▸ **What is needed**: Please render every line of the entries below as a Markdown table with two columns, Row and Entry text, numbering the rows in order and leaving out blank lines.

▸ **Provided entries**:
========================================================================
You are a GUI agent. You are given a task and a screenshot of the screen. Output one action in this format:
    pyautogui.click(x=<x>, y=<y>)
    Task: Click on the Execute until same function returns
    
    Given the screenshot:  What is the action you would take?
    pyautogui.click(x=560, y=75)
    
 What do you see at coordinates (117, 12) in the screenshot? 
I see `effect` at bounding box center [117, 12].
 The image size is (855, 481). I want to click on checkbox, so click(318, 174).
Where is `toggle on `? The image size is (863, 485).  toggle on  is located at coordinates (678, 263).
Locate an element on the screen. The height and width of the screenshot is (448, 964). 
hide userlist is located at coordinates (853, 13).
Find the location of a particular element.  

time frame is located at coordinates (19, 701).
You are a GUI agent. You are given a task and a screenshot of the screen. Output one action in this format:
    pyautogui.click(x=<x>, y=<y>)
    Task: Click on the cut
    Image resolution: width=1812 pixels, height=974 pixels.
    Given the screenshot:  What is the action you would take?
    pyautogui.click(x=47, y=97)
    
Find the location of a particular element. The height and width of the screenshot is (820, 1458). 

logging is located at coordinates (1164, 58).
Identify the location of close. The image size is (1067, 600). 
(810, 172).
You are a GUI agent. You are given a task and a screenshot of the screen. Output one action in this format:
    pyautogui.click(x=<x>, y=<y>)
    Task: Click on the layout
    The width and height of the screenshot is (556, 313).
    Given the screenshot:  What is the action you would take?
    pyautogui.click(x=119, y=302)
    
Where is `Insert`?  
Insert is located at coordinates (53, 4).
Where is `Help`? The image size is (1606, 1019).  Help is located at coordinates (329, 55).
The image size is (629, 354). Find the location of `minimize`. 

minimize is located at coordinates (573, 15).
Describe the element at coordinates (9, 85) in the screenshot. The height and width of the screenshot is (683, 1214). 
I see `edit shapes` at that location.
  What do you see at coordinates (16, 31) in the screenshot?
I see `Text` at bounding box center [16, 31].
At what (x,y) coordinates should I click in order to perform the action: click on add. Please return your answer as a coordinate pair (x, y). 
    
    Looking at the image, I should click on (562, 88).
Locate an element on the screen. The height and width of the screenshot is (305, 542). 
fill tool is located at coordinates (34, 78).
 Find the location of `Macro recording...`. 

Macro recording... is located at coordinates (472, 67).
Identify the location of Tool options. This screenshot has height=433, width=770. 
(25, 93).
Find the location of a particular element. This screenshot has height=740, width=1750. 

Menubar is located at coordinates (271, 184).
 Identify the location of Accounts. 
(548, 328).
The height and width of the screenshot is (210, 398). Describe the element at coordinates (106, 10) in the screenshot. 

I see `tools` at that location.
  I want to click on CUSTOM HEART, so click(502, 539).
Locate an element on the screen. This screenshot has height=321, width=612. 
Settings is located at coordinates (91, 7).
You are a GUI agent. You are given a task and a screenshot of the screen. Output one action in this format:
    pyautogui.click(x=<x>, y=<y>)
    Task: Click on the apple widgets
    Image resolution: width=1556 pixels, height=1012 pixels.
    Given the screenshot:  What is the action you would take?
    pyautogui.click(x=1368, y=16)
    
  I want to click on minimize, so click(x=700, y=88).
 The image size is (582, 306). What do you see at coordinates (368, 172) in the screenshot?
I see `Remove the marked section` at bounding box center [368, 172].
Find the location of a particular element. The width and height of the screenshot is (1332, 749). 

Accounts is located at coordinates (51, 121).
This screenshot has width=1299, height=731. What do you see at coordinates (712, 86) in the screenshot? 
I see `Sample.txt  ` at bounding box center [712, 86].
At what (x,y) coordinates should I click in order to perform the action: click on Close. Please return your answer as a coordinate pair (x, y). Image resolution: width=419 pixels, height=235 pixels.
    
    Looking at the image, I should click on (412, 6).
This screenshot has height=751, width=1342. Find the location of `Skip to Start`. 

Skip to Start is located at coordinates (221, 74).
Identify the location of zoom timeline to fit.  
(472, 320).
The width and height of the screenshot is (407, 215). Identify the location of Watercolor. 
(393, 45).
========================================================================
▸ **Solution to this problem**:
| Row | Entry text |
|---|---|
| 1 | You are a GUI agent. You are given a task and a screenshot of the screen. Output one action in this format: |
| 2 |     pyautogui.click(x=<x>, y=<y>) |
| 3 |     Task: Click on the Execute until same function returns |
| 4 |     Given the screenshot:  What is the action you would take? |
| 5 |     pyautogui.click(x=560, y=75) |
| 6 |  What do you see at coordinates (117, 12) in the screenshot?  |
| 7 | I see `effect` at bounding box center [117, 12]. |
| 8 |  The image size is (855, 481). I want to click on checkbox, so click(318, 174). |
| 9 | Where is `toggle on `? The image size is (863, 485).  toggle on  is located at coordinates (678, 263). |
| 10 | Locate an element on the screen. The height and width of the screenshot is (448, 964).  |
| 11 | hide userlist is located at coordinates (853, 13). |
| 12 | Find the location of a particular element.   |
| 13 | time frame is located at coordinates (19, 701). |
| 14 | You are a GUI agent. You are given a task and a screenshot of the screen. Output one action in this format: |
| 15 |     pyautogui.click(x=<x>, y=<y>) |
| 16 |     Task: Click on the cut |
| 17 |     Image resolution: width=1812 pixels, height=974 pixels. |
| 18 |     Given the screenshot:  What is the action you would take? |
| 19 |     pyautogui.click(x=47, y=97) |
| 20 | Find the location of a particular element. The height and width of the screenshot is (820, 1458).  |
| 21 | logging is located at coordinates (1164, 58). |
| 22 | Identify the location of close. The image size is (1067, 600).  |
| 23 | (810, 172). |
| 24 | You are a GUI agent. You are given a task and a screenshot of the screen. Output one action in this format: |
| 25 |     pyautogui.click(x=<x>, y=<y>) |
| 26 |     Task: Click on the layout |
| 27 |     The width and height of the screenshot is (556, 313). |
| 28 |     Given the screenshot:  What is the action you would take? |
| 29 |     pyautogui.click(x=119, y=302) |
| 30 | Where is `Insert`?   |
| 31 | Insert is located at coordinates (53, 4). |
| 32 | Where is `Help`? The image size is (1606, 1019).  Help is located at coordinates (329, 55). |
| 33 | The image size is (629, 354). Find the location of `minimize`.  |
| 34 | minimize is located at coordinates (573, 15). |
| 35 | Describe the element at coordinates (9, 85) in the screenshot. The height and width of the screenshot is (683, 1214).  |
| 36 | I see `edit shapes` at that location. |
| 37 |   What do you see at coordinates (16, 31) in the screenshot? |
| 38 | I see `Text` at bounding box center [16, 31]. |
| 39 | At what (x,y) coordinates should I click in order to perform the action: click on add. Please return your answer as a coordinate pair (x, y).  |
| 40 |     Looking at the image, I should click on (562, 88). |
| 41 | Locate an element on the screen. The height and width of the screenshot is (305, 542).  |
| 42 | fill tool is located at coordinates (34, 78). |
| 43 |  Find the location of `Macro recording...`.  |
| 44 | Macro recording... is located at coordinates (472, 67). |
| 45 | Identify the location of Tool options. This screenshot has height=433, width=770.  |
| 46 | (25, 93). |
| 47 | Find the location of a particular element. This screenshot has height=740, width=1750.  |
| 48 | Menubar is located at coordinates (271, 184). |
| 49 |  Identify the location of Accounts.  |
| 50 | (548, 328). |
| 51 | The height and width of the screenshot is (210, 398). Describe the element at coordinates (106, 10) in the screenshot.  |
| 52 | I see `tools` at that location. |
| 53 |   I want to click on CUSTOM HEART, so click(502, 539). |
| 54 | Locate an element on the screen. This screenshot has height=321, width=612.  |
| 55 | Settings is located at coordinates (91, 7). |
| 56 | You are a GUI agent. You are given a task and a screenshot of the screen. Output one action in this format: |
| 57 |     pyautogui.click(x=<x>, y=<y>) |
| 58 |     Task: Click on the apple widgets |
| 59 |     Image resolution: width=1556 pixels, height=1012 pixels. |
| 60 |     Given the screenshot:  What is the action you would take? |
| 61 |     pyautogui.click(x=1368, y=16) |
| 62 |   I want to click on minimize, so click(x=700, y=88). |
| 63 |  The image size is (582, 306). What do you see at coordinates (368, 172) in the screenshot? |
| 64 | I see `Remove the marked section` at bounding box center [368, 172]. |
| 65 | Find the location of a particular element. The width and height of the screenshot is (1332, 749).  |
| 66 | Accounts is located at coordinates (51, 121). |
| 67 | This screenshot has width=1299, height=731. What do you see at coordinates (712, 86) in the screenshot?  |
| 68 | I see `Sample.txt  ` at bounding box center [712, 86]. |
| 69 | At what (x,y) coordinates should I click in order to perform the action: click on Close. Please return your answer as a coordinate pair (x, y). Image resolution: width=419 pixels, height=235 pixels. |
| 70 |     Looking at the image, I should click on (412, 6). |
| 71 | This screenshot has height=751, width=1342. Find the location of `Skip to Start`.  |
| 72 | Skip to Start is located at coordinates (221, 74). |
| 73 | Identify the location of zoom timeline to fit.   |
| 74 | (472, 320). |
| 75 | The width and height of the screenshot is (407, 215). Identify the location of Watercolor.  |
| 76 | (393, 45). |